The Popes: A History traces the history of the oldest continuing institution in the world, tracing the papal line down the centuries from St Peter himself – traditionally (though by no means historically) the first pope – to Benedict XVI, who was pope from 2005 to 2013. Of the 280-odd holders of the supreme office, some have unques­tionably been saints; others have wallowed in unspeakable iniquity. One was said to have been a woman – and an English woman at that – her sex being revealed only when she improvidently gave birth to a baby during a papal procession. Pope Joan never existed (though the Church long believed she did) but many genuine pontiffs were almost as colourful: Formosus, for example, whose murdered corpse was exhumed, clothed in pontifical vestments, propped up on a throne and subjected to trial; or John XII of whom Gibbon wrote: 'his rapes of virgins and widows deterred female pilgrims from visiting the shrine of St Peter lest, in the devout act, they should be violated by his successor.’
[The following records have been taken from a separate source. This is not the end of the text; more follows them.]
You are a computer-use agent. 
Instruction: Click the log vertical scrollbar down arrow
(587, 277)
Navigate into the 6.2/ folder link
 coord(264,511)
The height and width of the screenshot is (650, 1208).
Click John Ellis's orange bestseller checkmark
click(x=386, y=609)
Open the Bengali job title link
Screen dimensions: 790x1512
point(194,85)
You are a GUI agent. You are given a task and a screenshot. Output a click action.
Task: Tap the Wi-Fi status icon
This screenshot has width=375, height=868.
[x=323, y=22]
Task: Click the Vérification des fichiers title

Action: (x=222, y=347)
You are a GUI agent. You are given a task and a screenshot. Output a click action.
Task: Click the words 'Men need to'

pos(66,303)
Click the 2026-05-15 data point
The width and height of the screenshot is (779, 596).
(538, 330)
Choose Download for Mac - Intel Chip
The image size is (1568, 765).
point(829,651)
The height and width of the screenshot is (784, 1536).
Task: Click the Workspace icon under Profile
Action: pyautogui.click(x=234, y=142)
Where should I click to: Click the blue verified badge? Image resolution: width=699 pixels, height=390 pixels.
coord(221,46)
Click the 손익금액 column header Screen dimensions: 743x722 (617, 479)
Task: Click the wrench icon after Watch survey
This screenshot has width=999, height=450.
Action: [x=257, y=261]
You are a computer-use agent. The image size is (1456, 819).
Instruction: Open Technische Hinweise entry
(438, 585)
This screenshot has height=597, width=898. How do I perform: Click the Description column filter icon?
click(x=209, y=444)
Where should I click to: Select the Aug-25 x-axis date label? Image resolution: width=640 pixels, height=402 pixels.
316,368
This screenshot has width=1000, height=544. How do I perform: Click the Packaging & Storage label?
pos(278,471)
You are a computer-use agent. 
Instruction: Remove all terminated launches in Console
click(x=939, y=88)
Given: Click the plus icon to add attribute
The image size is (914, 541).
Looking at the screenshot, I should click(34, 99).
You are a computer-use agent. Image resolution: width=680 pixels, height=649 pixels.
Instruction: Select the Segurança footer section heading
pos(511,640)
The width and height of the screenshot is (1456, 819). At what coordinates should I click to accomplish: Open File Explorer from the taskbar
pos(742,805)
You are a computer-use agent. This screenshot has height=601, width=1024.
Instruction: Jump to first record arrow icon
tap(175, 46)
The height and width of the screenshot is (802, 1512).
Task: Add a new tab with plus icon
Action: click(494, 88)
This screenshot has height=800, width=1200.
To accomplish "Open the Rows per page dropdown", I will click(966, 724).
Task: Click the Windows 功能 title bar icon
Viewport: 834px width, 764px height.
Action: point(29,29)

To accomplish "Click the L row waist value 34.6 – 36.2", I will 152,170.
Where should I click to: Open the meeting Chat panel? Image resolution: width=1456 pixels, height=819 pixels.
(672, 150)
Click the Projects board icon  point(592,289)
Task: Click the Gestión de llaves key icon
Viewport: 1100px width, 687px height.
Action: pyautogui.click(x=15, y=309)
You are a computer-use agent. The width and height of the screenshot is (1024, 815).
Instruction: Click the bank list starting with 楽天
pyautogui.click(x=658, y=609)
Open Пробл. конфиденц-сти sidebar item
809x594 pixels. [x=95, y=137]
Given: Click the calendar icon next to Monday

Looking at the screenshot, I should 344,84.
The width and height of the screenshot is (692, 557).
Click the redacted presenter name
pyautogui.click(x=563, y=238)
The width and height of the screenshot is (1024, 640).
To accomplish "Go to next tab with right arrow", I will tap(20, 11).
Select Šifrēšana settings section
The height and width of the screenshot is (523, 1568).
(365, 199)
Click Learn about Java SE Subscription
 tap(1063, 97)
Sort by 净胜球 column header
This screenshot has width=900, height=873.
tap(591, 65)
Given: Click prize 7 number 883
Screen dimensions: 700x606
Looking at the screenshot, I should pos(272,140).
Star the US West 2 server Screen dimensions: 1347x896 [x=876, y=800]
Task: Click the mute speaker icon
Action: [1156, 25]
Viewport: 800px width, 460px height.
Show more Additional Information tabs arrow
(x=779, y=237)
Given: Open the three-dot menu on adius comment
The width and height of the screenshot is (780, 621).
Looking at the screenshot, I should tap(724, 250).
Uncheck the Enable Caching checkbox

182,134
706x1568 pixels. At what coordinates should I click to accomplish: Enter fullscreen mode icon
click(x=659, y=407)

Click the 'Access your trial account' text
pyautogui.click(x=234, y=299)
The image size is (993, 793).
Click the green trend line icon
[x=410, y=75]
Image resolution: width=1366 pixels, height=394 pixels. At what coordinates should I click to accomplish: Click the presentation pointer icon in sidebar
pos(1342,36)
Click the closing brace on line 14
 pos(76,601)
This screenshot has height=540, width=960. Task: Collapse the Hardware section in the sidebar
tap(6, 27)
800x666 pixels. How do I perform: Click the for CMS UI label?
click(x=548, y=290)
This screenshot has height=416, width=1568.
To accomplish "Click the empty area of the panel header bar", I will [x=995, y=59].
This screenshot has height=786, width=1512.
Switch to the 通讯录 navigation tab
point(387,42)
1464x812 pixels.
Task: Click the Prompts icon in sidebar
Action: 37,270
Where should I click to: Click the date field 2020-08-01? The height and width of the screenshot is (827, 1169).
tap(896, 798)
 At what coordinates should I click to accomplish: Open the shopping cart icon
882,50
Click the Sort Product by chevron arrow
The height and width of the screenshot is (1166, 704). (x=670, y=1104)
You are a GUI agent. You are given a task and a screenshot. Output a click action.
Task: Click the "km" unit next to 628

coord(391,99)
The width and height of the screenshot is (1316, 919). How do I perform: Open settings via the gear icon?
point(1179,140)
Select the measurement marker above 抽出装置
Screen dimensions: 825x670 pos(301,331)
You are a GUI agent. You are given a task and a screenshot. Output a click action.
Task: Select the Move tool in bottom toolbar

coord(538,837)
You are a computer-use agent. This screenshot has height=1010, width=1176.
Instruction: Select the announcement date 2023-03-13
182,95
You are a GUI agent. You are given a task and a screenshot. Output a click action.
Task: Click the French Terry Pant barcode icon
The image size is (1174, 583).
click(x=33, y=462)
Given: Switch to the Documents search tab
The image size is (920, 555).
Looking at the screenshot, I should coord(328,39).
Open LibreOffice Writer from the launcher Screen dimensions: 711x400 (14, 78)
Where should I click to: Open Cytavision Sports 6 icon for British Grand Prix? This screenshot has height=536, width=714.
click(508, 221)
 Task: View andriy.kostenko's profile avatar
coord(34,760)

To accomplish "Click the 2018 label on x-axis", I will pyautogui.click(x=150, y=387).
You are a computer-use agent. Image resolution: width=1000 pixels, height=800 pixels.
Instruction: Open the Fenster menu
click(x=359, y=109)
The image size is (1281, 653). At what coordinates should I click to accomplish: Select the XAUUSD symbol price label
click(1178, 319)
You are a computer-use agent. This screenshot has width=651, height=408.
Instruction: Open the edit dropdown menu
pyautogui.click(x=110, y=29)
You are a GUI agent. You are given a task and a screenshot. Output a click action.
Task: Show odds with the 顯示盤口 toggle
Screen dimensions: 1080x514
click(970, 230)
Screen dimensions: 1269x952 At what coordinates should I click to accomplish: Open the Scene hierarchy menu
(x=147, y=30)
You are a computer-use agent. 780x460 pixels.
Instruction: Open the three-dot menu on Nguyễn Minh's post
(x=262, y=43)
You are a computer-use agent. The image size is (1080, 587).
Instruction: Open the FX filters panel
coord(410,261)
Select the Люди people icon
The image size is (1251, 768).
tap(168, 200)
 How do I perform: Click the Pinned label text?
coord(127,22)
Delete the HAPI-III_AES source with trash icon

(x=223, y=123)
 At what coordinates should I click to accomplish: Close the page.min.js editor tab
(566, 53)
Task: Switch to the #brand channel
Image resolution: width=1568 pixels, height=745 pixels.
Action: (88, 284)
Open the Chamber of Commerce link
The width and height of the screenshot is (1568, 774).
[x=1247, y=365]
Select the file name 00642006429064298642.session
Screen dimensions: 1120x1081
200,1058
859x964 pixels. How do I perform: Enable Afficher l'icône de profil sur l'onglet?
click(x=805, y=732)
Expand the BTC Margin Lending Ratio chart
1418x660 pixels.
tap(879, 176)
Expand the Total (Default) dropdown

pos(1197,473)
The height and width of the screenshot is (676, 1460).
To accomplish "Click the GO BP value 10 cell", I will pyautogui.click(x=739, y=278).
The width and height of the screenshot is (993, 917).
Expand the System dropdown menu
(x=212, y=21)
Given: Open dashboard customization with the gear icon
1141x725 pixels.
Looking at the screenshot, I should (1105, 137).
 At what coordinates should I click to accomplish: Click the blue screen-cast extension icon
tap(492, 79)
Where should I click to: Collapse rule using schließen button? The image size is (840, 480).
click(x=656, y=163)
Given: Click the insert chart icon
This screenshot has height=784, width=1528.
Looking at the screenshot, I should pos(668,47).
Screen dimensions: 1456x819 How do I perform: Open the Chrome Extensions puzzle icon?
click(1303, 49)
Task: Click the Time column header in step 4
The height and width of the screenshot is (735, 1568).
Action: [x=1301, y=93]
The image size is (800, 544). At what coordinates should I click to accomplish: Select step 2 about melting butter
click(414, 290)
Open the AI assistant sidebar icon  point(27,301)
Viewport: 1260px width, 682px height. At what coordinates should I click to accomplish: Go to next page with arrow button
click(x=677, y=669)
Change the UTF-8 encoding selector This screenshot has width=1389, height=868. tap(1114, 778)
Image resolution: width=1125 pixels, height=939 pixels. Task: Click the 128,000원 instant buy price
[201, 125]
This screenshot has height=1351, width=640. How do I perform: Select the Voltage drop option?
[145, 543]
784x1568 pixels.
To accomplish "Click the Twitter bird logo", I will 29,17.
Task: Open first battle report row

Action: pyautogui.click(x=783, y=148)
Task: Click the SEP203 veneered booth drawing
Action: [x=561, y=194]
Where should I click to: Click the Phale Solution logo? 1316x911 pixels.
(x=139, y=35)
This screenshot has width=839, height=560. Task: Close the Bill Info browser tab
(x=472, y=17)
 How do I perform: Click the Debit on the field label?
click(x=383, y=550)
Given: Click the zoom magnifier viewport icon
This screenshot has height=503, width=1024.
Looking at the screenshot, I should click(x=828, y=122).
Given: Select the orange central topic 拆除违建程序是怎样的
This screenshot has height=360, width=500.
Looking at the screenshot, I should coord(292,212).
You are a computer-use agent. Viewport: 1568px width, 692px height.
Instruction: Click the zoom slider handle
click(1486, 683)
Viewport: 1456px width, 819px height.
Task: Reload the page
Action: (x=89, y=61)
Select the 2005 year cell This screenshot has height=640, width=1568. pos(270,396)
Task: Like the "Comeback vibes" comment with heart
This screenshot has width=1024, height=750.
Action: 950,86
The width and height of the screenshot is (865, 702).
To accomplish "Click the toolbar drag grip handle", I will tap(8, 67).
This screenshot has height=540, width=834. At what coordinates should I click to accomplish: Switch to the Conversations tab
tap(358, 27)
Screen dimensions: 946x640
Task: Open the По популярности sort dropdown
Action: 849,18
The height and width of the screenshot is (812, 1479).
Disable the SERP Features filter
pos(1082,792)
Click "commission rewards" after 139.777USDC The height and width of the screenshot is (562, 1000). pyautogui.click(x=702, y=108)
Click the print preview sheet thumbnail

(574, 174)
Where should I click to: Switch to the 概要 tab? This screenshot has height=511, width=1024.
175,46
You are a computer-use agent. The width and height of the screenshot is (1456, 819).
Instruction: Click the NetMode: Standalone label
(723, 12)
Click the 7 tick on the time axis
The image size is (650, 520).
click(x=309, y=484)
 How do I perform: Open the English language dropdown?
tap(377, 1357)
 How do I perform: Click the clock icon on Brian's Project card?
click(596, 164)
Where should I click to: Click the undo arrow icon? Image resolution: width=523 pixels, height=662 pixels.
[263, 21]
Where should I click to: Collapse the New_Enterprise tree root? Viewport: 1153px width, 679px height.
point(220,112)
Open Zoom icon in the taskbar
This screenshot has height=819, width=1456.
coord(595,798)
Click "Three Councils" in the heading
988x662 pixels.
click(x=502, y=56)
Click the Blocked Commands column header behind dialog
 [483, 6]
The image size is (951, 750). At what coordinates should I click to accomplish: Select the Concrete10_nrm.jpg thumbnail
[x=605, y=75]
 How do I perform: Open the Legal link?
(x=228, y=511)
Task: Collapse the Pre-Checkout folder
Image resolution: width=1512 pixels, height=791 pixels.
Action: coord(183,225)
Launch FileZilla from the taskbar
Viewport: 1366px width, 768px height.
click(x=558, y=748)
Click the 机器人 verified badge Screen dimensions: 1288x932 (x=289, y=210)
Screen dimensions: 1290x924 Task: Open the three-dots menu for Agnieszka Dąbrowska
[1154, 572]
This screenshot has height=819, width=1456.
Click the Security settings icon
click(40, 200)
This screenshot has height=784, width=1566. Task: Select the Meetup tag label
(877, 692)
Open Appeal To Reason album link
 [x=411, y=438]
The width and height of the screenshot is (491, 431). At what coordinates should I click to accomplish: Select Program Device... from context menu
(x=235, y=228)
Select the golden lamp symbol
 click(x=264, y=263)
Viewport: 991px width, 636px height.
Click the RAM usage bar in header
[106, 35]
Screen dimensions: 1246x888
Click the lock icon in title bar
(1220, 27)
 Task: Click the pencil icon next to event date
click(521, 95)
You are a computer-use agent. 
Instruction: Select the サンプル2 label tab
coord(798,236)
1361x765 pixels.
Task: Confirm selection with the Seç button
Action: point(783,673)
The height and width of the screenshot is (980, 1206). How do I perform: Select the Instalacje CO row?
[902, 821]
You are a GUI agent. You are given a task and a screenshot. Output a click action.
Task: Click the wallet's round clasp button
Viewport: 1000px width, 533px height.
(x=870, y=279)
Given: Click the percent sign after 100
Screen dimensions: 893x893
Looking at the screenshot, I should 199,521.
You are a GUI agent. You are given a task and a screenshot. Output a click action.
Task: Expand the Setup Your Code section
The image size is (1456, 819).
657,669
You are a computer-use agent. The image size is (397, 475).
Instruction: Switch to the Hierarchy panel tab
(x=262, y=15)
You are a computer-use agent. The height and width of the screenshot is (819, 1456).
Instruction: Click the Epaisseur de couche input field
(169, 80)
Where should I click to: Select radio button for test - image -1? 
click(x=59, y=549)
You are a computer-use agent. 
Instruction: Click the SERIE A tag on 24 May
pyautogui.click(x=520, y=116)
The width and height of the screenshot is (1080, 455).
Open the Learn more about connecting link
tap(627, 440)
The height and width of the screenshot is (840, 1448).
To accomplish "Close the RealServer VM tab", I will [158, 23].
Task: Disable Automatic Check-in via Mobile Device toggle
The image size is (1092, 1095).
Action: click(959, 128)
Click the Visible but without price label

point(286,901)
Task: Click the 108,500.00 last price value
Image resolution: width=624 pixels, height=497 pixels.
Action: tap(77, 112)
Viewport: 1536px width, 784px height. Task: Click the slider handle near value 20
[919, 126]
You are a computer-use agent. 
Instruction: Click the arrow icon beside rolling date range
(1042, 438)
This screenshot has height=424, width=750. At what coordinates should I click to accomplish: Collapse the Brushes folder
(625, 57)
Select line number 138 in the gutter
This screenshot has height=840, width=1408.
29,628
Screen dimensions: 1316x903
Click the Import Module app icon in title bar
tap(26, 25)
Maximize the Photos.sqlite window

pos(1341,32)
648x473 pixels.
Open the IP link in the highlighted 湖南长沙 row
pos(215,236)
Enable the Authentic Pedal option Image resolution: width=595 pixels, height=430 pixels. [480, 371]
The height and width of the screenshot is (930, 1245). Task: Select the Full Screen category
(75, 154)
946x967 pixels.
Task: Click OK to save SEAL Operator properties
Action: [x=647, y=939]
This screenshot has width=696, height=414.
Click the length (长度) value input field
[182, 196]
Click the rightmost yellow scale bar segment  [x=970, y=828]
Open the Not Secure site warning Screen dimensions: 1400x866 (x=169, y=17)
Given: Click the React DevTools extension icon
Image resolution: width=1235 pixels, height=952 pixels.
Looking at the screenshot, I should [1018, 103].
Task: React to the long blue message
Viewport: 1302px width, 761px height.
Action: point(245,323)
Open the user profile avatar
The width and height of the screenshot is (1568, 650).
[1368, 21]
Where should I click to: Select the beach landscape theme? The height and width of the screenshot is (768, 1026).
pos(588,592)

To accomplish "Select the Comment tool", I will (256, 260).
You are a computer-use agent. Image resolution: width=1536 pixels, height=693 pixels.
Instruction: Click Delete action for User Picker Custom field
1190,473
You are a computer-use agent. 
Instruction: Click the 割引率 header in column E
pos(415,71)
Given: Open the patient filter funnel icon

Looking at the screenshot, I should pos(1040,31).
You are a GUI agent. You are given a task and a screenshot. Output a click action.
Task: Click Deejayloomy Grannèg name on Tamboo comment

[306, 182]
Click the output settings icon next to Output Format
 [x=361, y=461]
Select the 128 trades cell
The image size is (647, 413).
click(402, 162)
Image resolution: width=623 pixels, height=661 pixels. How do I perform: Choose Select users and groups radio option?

John Julius Norwich was well known for his histories of Norman Sicily, Venice, the Byzantine Empire and the Mediterranean. The second Viscount Norwich, he is an agnostic with no religious axe to grind. In this rich, authoritative book he does full justice to a rich and important tale. He was the son of the Conservative politician and diplomat Duff Cooper, later Viscount Norwich, and of Lady Diana Manners, a celebrated beauty and society figure.